Fair use rights to conduct text and data mining and use artificial intelligence tools are essential for UC research and teaching

By Rachael Samberg, Tim Vollmer and Samantha Teremi / March 12, 2024

The UC Libraries strive to preserve fair use rights when licensing electronic resources—including the fair use rights to conduct computational research and incorporate artificial intelligence (AI) tools in academic studies and scholarship.

Academic scholars like those on our campuses use licensed content for computational research, sometimes referred to as text and data mining, or TDM. As the electronic resource licensing landscape has evolved, there has been a concerning rise in publishers’ attempts to restrict fair uses, particularly for TDM and any use of AI tools in the process. Fair use restrictions on computational research and AI usage have deleterious effect: they curtail freedom of inquiry, exacerbate bias in research questions and methodologies, and amplify the views of an unrepresentative set of creators given the limited types of materials otherwise available with which to conduct research studies. Such restrictions can also disadvantage UC researchers relative to colleagues in more than forty other countries where publishers are prohibited from using contracts to nullify exceptions to copyright for research.

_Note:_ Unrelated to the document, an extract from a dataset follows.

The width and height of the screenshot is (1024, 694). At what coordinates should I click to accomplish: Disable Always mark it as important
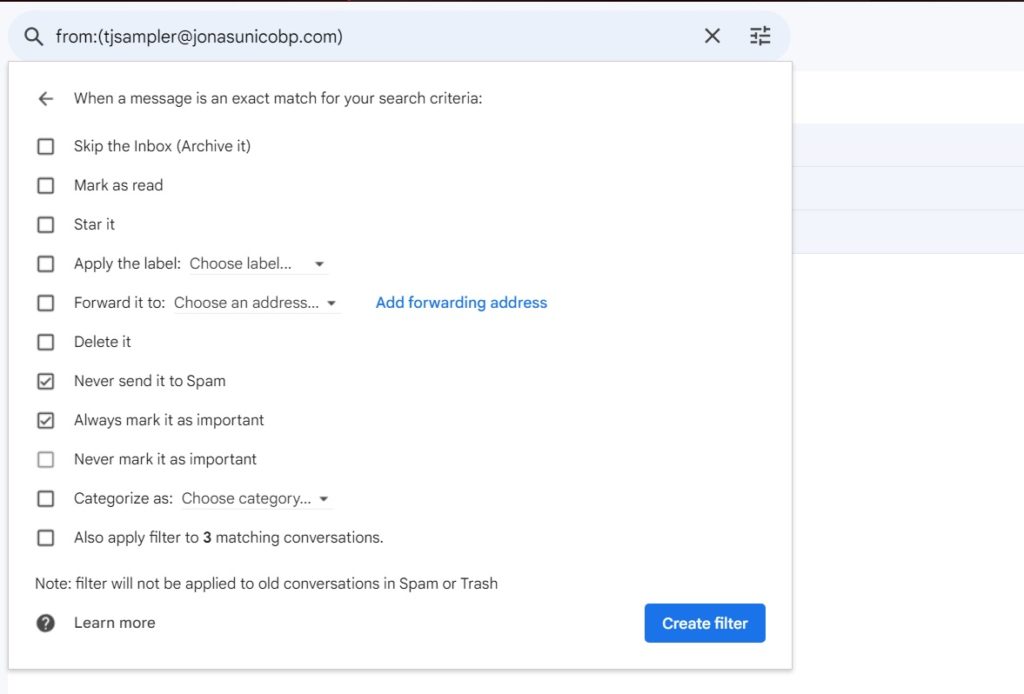click(45, 421)
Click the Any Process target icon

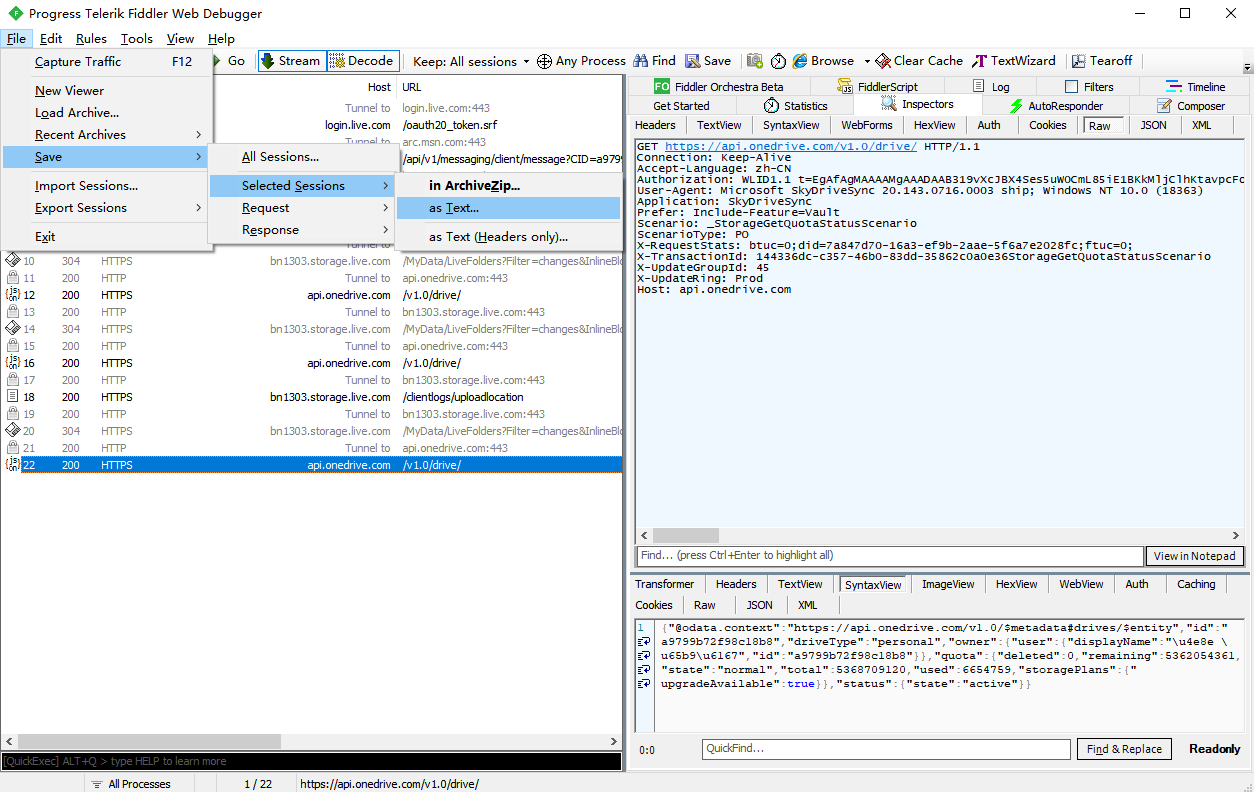pos(544,61)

In this blog post, we explain more about why and how the UC Libraries work to deter fair use restrictions in license agreement negotiations, and to protect UC scholars’ ability to make curiosity-driven and cutting-edge discoveries that further the pursuit of knowledge.

Fair Use is essential for research

The University of California produces over 8% of all scholarly publishing in the U.S. and performs 9% of all U.S. academic research and development. UC scholars’ extraordinary research—into which nearly five billion dollars are invested each year—betters the world, and advances knowledge in ways that directly improve health, education, technology, literature, art, and quality of life.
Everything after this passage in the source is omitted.